Le dire dans toutes les langues ne sera pas de trop. Pour l’heure, restons à la maison et croyons en la vie. Et pour ceux qui vivent en Europe, n’oubliez pas de régler vos horloges demain soir et de profiter d’une heure de plus à la maison.

Tidiane Diouwara

Tidiane Diouwara est journaliste RP et spécialiste des sciences de l’information. Il est titulaire d’une maîtrise universitaire en linguistique, d’un doctorat 3 ème cycle en sciences de l’information. Il est Directeur du CIPINA (www.cipina.org), une association spécialisée dans la promotion de l'image de l'Afrique. Il est également Conseiller diplomatique et expert des Droits de l'Homme.

3 réponses à “COVID-19, l’Afrique doit-elle s’attendre au pire ?

  1. Au vu des milliers de milliards qui sont engagés de par le monde pour sauver l’économie , on pourrait imaginer 1% de ces sommes versé aux pays en voie de développement, au titre de la solidarité.

    Il n’est de l’intérêt de personne que ce virus se propage, n’importe où dans le monde.
    Et même si, on le voit déjà, c’est le chacun pour soi!

  2. Une analyse parfaite et pertinente de la situation.

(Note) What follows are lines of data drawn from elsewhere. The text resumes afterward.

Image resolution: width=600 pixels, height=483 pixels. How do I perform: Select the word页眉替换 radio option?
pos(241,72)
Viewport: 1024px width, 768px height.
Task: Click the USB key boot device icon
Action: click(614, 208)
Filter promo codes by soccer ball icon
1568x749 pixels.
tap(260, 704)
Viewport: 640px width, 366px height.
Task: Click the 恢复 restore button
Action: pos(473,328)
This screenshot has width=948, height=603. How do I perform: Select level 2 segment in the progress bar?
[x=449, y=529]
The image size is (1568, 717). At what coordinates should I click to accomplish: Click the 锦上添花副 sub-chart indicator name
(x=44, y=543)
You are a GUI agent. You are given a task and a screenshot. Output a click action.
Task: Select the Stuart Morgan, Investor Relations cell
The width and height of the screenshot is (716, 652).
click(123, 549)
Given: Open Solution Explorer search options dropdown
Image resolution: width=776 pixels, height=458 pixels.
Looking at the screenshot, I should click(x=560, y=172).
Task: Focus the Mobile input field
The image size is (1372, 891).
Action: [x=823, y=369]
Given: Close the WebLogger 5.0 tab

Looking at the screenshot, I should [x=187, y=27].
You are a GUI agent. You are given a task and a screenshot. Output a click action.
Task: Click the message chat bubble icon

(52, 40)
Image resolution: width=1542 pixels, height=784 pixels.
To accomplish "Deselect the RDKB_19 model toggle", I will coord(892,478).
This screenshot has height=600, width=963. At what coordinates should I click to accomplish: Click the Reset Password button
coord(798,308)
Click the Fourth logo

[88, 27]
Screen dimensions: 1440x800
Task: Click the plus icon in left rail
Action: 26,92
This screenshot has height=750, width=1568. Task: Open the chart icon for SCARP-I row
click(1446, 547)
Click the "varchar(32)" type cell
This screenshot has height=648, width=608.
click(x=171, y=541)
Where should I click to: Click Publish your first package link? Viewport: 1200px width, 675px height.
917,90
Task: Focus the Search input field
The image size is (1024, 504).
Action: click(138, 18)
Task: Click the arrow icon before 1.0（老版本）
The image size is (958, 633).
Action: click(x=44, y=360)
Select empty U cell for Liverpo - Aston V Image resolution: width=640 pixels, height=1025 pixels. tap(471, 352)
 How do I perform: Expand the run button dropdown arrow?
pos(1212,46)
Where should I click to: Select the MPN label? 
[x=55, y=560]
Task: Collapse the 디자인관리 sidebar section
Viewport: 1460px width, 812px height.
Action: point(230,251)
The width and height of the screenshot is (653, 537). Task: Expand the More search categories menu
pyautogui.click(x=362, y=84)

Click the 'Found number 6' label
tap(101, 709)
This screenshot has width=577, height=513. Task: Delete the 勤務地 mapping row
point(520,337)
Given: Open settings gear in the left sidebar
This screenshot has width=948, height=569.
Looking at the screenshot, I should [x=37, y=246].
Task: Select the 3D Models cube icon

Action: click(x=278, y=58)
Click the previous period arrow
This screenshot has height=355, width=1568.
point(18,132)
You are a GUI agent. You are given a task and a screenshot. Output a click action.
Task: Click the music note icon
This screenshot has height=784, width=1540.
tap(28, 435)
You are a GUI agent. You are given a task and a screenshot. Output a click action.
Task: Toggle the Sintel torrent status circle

Merci cher ami et frère pour ce partage,
    Oui, notre Afrique doit prendre le devant profitant de toutes ces expériences endurées en Europe. Mieux vaut prévenir que guérir…
    Cette pendemie est grave protégeons nous et protégeons les autres. Pour cette raison l’Afrique, loin des moyens de l’Occident, ne peut se permettre le luxe de ne pas suivre les consignes des scientifiques et du corps médical.
    Pour sauvez votre vie, la vie de ses enfants et la vie des autres,,, CONFFINEZ VOUS !!!
    Restez chez-vous !!!
    De mon confinement, chez moi, à Paris nous sommes ensemble…
    Que la protection divine soit avec Nous !

  3. Oui pour la solidarité mais chaque pays doit s’occuper des siens ! Il est plus que temps que l’Afrique cesse de recevoir et attendre de l’aide venant des occidentaux. Il doit d’ailleurs refuser catégoriquement la solidarité internationale dite “paquet d’assistance” la prise de conscience de se faire ! Il est plus que temps là ! Entre le gouvernement, les églises et toutes ces personnes riches, il y a de quoi sortir le minimum pour venir en aide à la population. Donc Afrique lève toi pour toi, Afrique leve toi pour tes enfants, lève toi pour la future génération ! C’est maintenant que tu dois redorer ton blouson, Afrique mon continent!